Is prostitution the worlds older profession?

We’ve had shamans/priests longer. We had to have someone in place who felt superior enough to look down their noses at women.

Perhaps bakers are the oldest profession …

… as guessed by Frank Burns, in that one episode of MASH*.

Farmers say farming is the oldest profession. When I jokingly asked one about prostitution, he said “who do you think hired the prostitutes.”

I would imagine that professional flint-knappers were the first people who didn’t have to go out hunting and gathering. Some of the points and other flint tools of the late Stone Age are very finely worked and were presumably made by those who did it for a living, i.e., by those whose ability at knapping flint was so respected and valued that they stayed back at camp doing that rather than going with the rest of the group on the hunt.

According to the NY Times, the concept of prostitution arises immediately after the concept of money (if you’re a monkey)

Anthropologists would tend to agree with you. Hunting and gathering, flint knapping, weaving, and so on were activities practiced by everyone in the community. Some individuals may have had greater aptitude than the others at any given activity, but he wouldn’t have performed it to the exclusion of everyone else. Shamanism, on the other hand, was practiced by only a few members of the communty and was pretty much their exclusive province. Shamanism might be called “the first specialization.”

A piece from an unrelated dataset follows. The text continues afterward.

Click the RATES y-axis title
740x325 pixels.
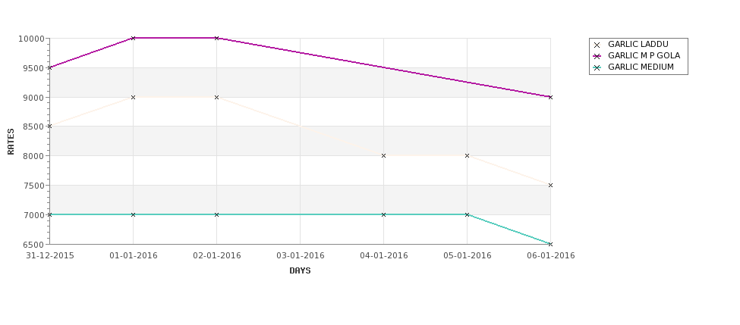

Told Adam she was a virgin.

The prostitutes were the preisthood, since they represented fertility. :wink:

I guess you’re correct as the text reads, “The serpent beguiled me, and I did eat.”
Blameshifting in my book is the same as bearing false witness, which is the same as lying. Fast forward several milennia and we have “The bitch set me up.” Eve and Marion Barry have that in common.

It’s like the old joke about the lawyer, the surgeon, and the architect arguing about the world’s oldest profession.

The surgeon says that God created Eve from Adam’s rib. Clearly, this was surgery, so medicine has to be the first profession.

The architect argues that God created order from chaos, which is obviously architecture.

The lawyer smiles and says, “so who do you think created the chaos?”

InvisibleWombat: When a programmer tells the joke, a computer scientist delivers the punchline. :wink:

The beauty of that joke, Derleth, is that it can be applied to many different professions. It works well with politicians, too.

One of the best-preserved aspects of the archeological record is graves. In essentially all but the most primitive of ancient societies, these contain items that denote burial rituals, which are quite widely taken as evidence of religious belief. The elaborateness of these nearly always increase with time and the size and sophistication of the society.

One source for an in-depth discussion of this is Patterns in Prehistory by Robert J. Wenke

There is also the fact that certain things, cave paintings and Venus figures, appear in Hunter/Gatherer societies. That alone may not seem like any sort of proof, but in HG society everyone was involved in either the H or the G. Most cave paintings and the Venus figures are related to fertility and by that association seem to be apeals for a good hunt or harvest. It is hard to ascribe anything but ‘religious’ ideals to them.

I think it is also important to remember that the earlier verse reads, “She also gave some[the fruit] to her husband, who was with her, and he ate it.”

I remember as a kid thinking, “How dare that Eve sin and then go find Adam and convince him to sin too!” According to the story, he was there already. Sounds like she merely at first. They were both guilty.

Of course if we go to blame shifting, Adam said, “The woman YOU put with me - she gave me some fruit…”

Eve blames the serpent. Adam blames God. Who is the worse blame shifter?